» PROMPT
Can you retype the rows below word for word, leaving out the pictures?

» INFORMATION SHOWN

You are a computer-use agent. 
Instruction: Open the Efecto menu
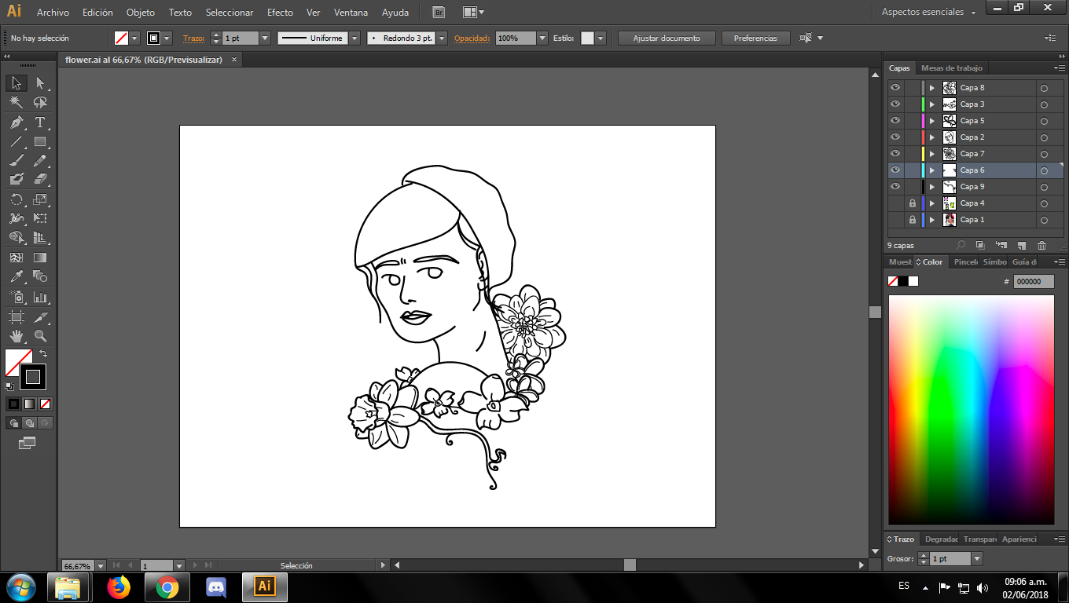[280, 13]
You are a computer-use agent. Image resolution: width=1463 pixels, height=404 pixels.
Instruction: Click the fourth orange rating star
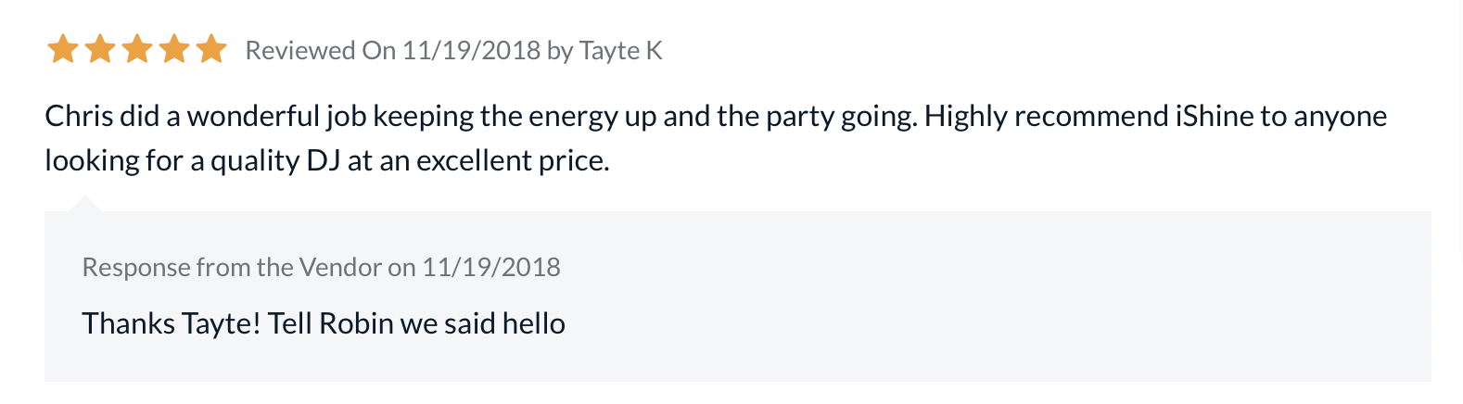(173, 49)
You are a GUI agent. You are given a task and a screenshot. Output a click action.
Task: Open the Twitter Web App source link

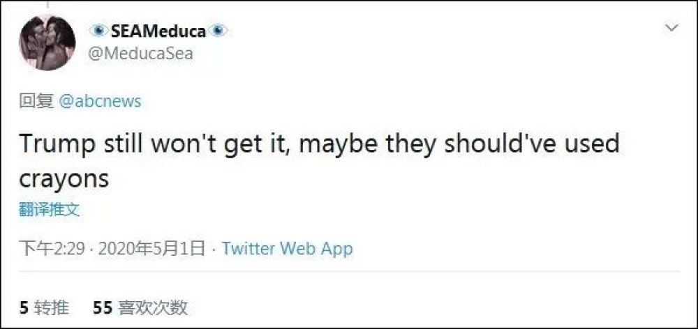pyautogui.click(x=287, y=248)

» SOLUTION
You are a computer-use agent. 
Instruction: Open the Efecto menu
[280, 13]
You are a computer-use agent. Image resolution: width=1463 pixels, height=404 pixels.
Instruction: Click the fourth orange rating star
(173, 49)
You are a GUI agent. You are given a task and a screenshot. Output a click action.
Task: Open the Twitter Web App source link

pyautogui.click(x=287, y=248)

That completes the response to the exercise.